If you're curious about that fantastic magenta color of the walls, according to the Renwick website, "The pink wash is derived from the cochineal insect living on cacti in Mexico, where it has long been prized as the best source of the color red."

And that Liberty Bell made by 25,000 human bodies? Here.

See how my Poetry Sisters wondered and wandered through the exhibit with their poems:


Poetry Friday is hosted today by Tara at A Teaching Life.


  1. I love everything about this! How great you could see this exhibit, and be so inspired.
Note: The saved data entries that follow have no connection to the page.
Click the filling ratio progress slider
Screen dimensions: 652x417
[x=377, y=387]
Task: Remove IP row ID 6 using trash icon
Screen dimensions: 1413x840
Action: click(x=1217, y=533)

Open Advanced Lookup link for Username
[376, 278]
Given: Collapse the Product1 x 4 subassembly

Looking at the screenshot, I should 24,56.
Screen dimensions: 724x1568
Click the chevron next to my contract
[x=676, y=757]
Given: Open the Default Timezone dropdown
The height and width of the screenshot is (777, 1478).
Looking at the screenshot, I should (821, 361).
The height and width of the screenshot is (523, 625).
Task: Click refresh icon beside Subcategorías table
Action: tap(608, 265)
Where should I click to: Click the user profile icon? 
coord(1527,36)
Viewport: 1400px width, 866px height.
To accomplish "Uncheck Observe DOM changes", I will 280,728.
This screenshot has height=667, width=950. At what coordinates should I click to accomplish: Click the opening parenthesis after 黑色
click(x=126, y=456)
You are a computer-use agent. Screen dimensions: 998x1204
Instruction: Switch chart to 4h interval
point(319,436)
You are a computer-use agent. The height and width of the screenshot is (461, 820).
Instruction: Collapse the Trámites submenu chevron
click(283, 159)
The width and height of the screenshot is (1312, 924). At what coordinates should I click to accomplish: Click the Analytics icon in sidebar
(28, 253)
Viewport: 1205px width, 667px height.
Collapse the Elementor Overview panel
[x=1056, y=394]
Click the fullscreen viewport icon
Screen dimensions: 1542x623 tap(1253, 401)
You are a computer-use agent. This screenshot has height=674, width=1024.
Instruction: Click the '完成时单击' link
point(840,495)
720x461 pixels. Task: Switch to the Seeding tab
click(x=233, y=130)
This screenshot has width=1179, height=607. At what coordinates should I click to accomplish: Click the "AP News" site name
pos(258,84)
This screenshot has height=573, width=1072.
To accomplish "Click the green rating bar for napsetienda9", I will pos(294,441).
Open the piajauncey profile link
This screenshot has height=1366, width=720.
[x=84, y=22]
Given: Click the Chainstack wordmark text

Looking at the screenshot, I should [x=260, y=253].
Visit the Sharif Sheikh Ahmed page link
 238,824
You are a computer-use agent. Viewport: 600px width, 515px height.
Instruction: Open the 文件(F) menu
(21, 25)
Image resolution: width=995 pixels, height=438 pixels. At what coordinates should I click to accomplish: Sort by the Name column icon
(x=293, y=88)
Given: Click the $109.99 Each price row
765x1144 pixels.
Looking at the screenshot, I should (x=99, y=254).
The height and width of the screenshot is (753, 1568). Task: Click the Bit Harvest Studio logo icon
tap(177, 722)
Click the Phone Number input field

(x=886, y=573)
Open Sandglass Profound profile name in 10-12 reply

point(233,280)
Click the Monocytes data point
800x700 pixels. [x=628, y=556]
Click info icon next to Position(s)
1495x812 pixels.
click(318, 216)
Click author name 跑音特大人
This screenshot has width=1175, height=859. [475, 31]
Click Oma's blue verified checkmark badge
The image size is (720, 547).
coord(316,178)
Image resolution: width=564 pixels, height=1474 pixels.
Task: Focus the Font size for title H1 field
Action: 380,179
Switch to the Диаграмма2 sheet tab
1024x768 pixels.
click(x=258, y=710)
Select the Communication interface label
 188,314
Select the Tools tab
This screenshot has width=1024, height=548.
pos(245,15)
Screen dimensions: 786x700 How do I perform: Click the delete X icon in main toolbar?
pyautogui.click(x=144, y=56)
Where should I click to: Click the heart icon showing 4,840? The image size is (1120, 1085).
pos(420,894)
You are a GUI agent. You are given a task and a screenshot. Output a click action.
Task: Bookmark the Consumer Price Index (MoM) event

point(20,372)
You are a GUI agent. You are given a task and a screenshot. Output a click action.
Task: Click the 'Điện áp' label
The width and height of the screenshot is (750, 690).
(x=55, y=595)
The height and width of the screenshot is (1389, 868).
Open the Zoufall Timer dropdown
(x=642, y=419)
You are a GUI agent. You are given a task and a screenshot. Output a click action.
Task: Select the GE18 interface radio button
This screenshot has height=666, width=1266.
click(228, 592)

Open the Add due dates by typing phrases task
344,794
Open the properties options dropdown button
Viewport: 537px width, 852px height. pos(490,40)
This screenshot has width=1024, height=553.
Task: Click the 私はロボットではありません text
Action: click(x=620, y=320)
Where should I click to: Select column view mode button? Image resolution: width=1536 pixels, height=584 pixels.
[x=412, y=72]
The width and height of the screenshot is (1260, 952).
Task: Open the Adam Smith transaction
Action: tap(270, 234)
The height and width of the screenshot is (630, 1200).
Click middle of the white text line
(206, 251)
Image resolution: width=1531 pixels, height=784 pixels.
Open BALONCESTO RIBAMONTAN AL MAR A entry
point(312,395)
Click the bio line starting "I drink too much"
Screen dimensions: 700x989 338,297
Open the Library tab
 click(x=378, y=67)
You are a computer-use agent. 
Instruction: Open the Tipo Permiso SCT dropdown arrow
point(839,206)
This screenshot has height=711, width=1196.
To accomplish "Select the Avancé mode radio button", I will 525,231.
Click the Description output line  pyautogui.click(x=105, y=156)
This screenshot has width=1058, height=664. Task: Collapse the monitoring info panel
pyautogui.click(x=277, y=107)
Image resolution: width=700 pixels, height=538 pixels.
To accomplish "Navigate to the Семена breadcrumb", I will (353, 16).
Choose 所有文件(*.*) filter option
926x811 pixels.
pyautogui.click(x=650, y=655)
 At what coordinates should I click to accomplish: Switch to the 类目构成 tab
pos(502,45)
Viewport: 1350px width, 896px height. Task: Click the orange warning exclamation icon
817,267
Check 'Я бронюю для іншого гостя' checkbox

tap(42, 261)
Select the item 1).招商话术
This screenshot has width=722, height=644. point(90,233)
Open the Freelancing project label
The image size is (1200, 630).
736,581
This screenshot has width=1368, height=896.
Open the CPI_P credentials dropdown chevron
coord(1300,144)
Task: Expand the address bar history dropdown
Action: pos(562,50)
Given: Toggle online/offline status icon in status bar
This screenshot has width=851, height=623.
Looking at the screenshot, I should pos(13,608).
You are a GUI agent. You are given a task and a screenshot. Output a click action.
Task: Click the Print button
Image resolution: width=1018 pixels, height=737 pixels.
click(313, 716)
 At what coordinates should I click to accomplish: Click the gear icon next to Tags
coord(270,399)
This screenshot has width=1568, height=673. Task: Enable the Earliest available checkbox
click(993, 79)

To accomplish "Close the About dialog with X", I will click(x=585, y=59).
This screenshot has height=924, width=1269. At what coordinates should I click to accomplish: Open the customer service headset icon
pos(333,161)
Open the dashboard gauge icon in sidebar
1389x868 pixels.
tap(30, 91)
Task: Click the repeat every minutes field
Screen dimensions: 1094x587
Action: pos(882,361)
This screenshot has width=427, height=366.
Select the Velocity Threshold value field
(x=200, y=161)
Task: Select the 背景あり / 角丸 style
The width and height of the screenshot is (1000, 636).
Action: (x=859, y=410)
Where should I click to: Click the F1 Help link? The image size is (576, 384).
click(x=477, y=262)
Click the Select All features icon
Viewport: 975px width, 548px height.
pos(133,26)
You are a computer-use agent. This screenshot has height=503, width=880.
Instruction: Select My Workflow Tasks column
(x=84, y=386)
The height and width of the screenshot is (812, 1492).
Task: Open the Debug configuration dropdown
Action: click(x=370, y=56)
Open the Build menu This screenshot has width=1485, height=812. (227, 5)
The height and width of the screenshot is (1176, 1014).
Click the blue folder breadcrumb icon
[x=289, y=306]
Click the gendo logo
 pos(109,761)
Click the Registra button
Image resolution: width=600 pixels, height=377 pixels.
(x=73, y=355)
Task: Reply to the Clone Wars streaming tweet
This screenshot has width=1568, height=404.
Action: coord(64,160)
  2. "at a body of bodies,
    wing to wing, our mandibles open."

    Wow, that is perfect. I love how you have articulated the wonder of wonder. Thanks so much for sharing with us and leading us in this!

  3. I think I love best that the child asked what was "real" and the woman replied by looking through the eyes... of ... her ... phone.

    Good Lord. What IS real???

  4. Tricia shared the article about the exhibit, too, and it must be marvelous to be there. My daughter works at the Museum of Contemporary Art & I've sat with her more than once at exhibits, watching others' reaction, love that you took that stance "What do we capture of art, to port
    tidily home in our pockets?"

  5. Wow. Even the PAINT was insects. (I'm so bummed that I didn't get to see this exhibit.)

    It is fascinating to watch people in an art museum or gallery. I wrote a poem about that once! And what we take home in our pockets -- on the last trip to the Dayton Art Institute, I took pictures only of hands in the art.

  6. Marvelous. Simply marvelous. The art of your wondering...and it's extension in your words allows me a pocketful of Renwick too. I live close enough to visit...and have a birthday coming up. I think I just chose what I will do on my day!